First, you might be thinking of histogram:
hist(degree(g1),
xlab = "k",
ylab = "Frequency",
main = "Histogram of g1's nodes degrees, without adjusting breaks and ylim",
col = "skyblue")
However,as we can ses above, it doesn’t make much sense because all of the degrees are discrete numbers. Let’s try bar plot instead.
t1 <- table (deg_1)
sum(t1)
## [1] 4
relafreq_1 <- t1/sum(t1)
barplot(relafreq_1, xlab = "k", ylab = "Relative frequencies",
main = "Degree distribution of g1, without adjusting ylim",
col = "orange")
It works.
Let’s plot g2
as well.
t2 <- table (deg_2)
sum(t2)
## [1] 15
relafreq_2 <- t2/sum(t2)
barplot(relafreq_2, xlab = "k", ylab = "Relative frequencies",
main ="Degree distribution of g2, without adjusting ylim",
col = "orange")
We find that the Y-axis scale is too short for our values. I found a solution here. Before looking at the solution, let’s first try solving it by ourselves.
What’s the problem here? The problem is that the Y-axis scale is too short. To adjust Y-axis scale, let’s try ylim
first.
What do we need to set ylim
? As sebkopf noted here on stackoverflow, we simply need to set the minimum and maximum values using, for example, c()
.
Naturally, we may think of max()
. Let’s try:
barplot(relafreq_2, xlab="k", ylab = "Relative frequencies",
main="Degree distribution of g2, adjusting ylim using `c(0,max())`",
col = "orange",
ylim = c(0, max(relafreq_2)))
The Y-axis scale is still too short.
We may use max(t2/sum(t2))+0.1
. It of course will be fine here, setting the Y-axis scale to be \([0,0.5]\):
barplot(relafreq_2, xlab="k", ylab = "Relative frequencies",
main="Degree distribution of g2, adjusting ylim using `c(0,max()+0.1)`",
col = "orange",
ylim = c(0, max(relafreq_2+0.1)))
However, this method may not be applicable to other situations. Is there a better way? Yes, let’s try the pretty()

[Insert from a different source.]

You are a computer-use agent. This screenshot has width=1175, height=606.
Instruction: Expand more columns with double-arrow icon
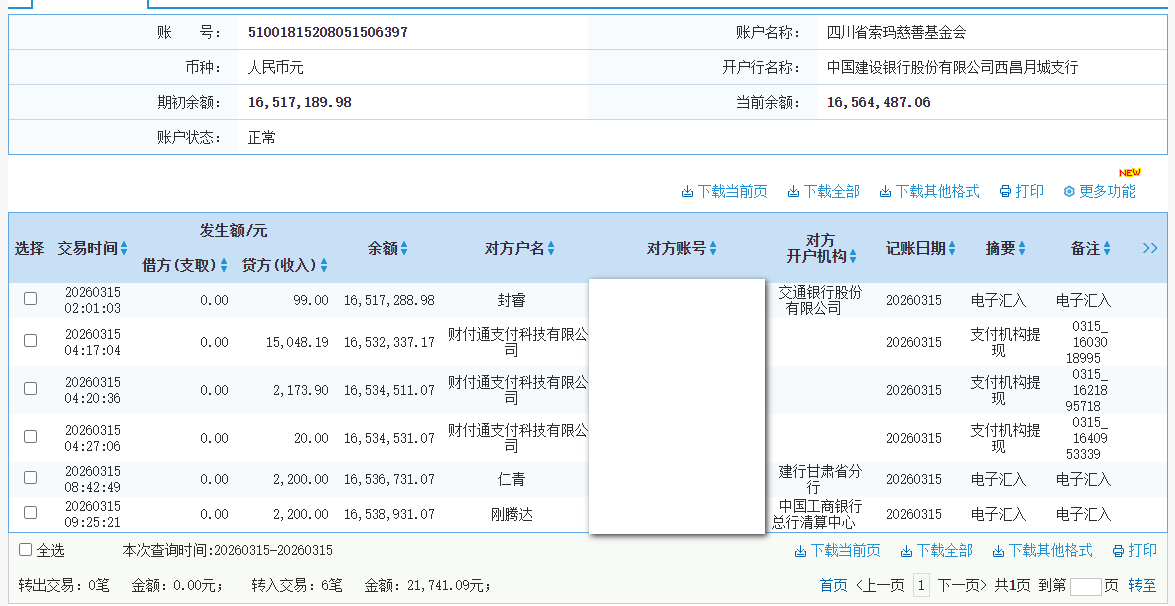point(1150,248)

function mentioned above. Read here and here to understand this function.
Basically, pretty()
function will return a sequence of values that are equally spaced and cover the minimum and maximum values of our input. For example:
a <- c(0,1,2,3,0.5,1.2,0.001)
pretty(a)
## [1] 0.0 0.5 1.0 1.5 2.0 2.5 3.0
c <- 0.1:0.5
pretty(c)
## [1] 0.0 0.1
d<- 0:10
pretty(d)
## [1] 0 2 4 6 8 10
Be aware that pretty()
won’t be able to process a list:
b <- list(0,1,2,3,0.5,1.2, 0.001)
pretty(b)
# There will be an error:
# Error in min(x) : invalid 'type' (list) of argument
Then, what will happen if we use pretty(t2/sum(t2))
?
pretty(t2/sum(t2))
## [1] 0.0 0.1 0.2 0.3 0.4 0.5
It works, right? However, for ylim
, we need a min and max. How to get them? We can use the range()
function, which will return a vector that contains the min and max of our input.

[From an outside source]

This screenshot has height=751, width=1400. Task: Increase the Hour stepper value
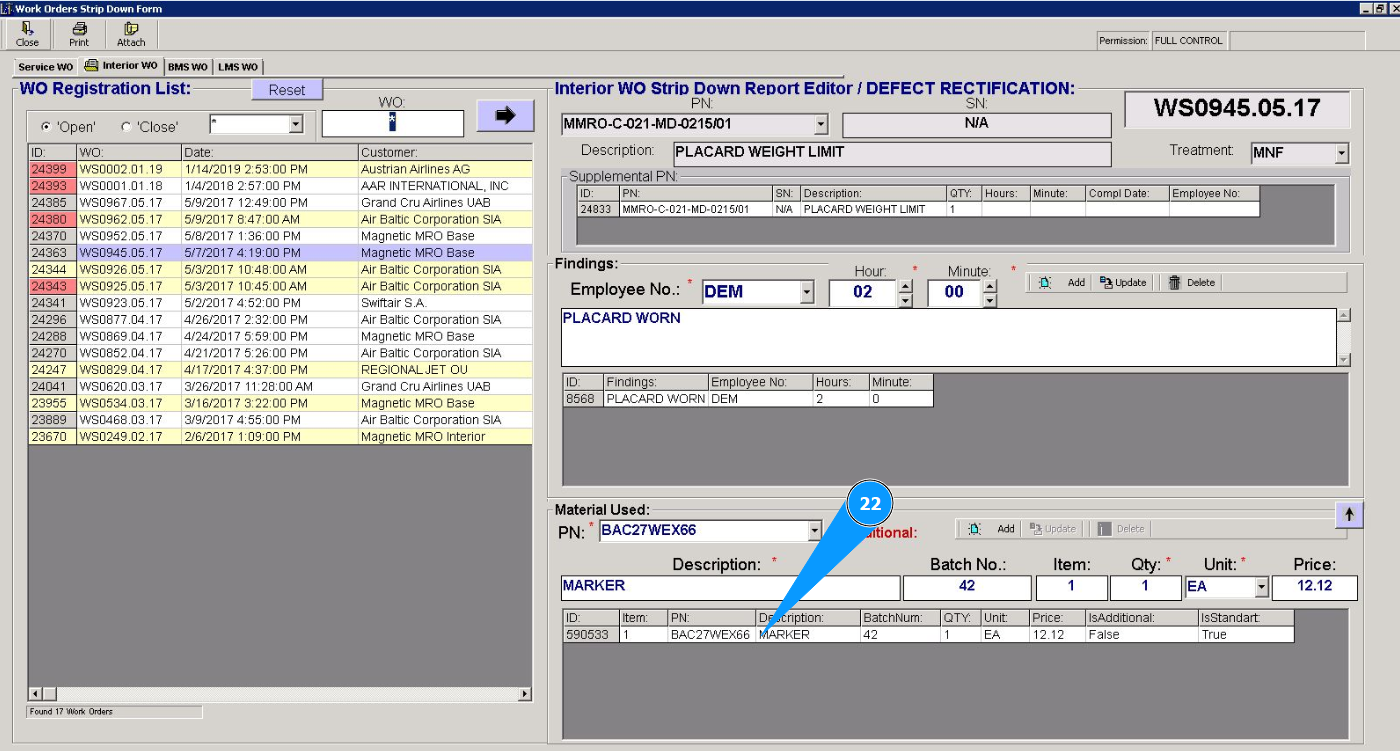[x=905, y=286]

barplot(relafreq_2, xlab="k", ylab = "Relative frequencies",
main="Degree distribution of g2, adjusting ylim using `range(pretty())`",
col = "orange",
ylim = range(pretty(c(0,relafreq_2))))
Some of you may wonder, why couldn’t we just use range(pretty(relafreq_2))
. Well, we could. The thing is, if all degrees appeare at least once, then using range(pretty(relafreq_2))
rather than range(pretty(c(0,relafreq_2)))
means that the start of ylim
won’t be \(0\), I guess. So it’s safer to use range(pretty(c(0,relafreq_2)))
.
Going back to histogram
In the igraph tutorial by Dr. Katya Ognyanova, I saw that she showed the node degrees using histograms.
On second thought, I realized it’s not necessarily a bad idea to show node degrees via a histogram. After all, when the size of the network is huge and the node degrees vary greatly, a histogram isn’t that much different from a bar plot.
Why do I say that they are not that different? I’ll explain it using an example of a random graph.
set.seed(1234)
random_graph <- sample_gnp(1000, 1/1000, directed = FALSE, loops = FALSE)
plot(random_graph,
main = "Plotting random_graph") # It's not very pretty...
Let’s draw its nodes degree
deg_random <- degree(random_graph)
hist(deg_random,
main = "Hist of nodes degree for rnd_g, without adjustments",
xlab = "k",
col = "skyblue")
Then, let’s compare the above histogram with the corresponding bar chart:
t_random <- table(deg_random)
relafreq_random <- t_random/sum(t_random)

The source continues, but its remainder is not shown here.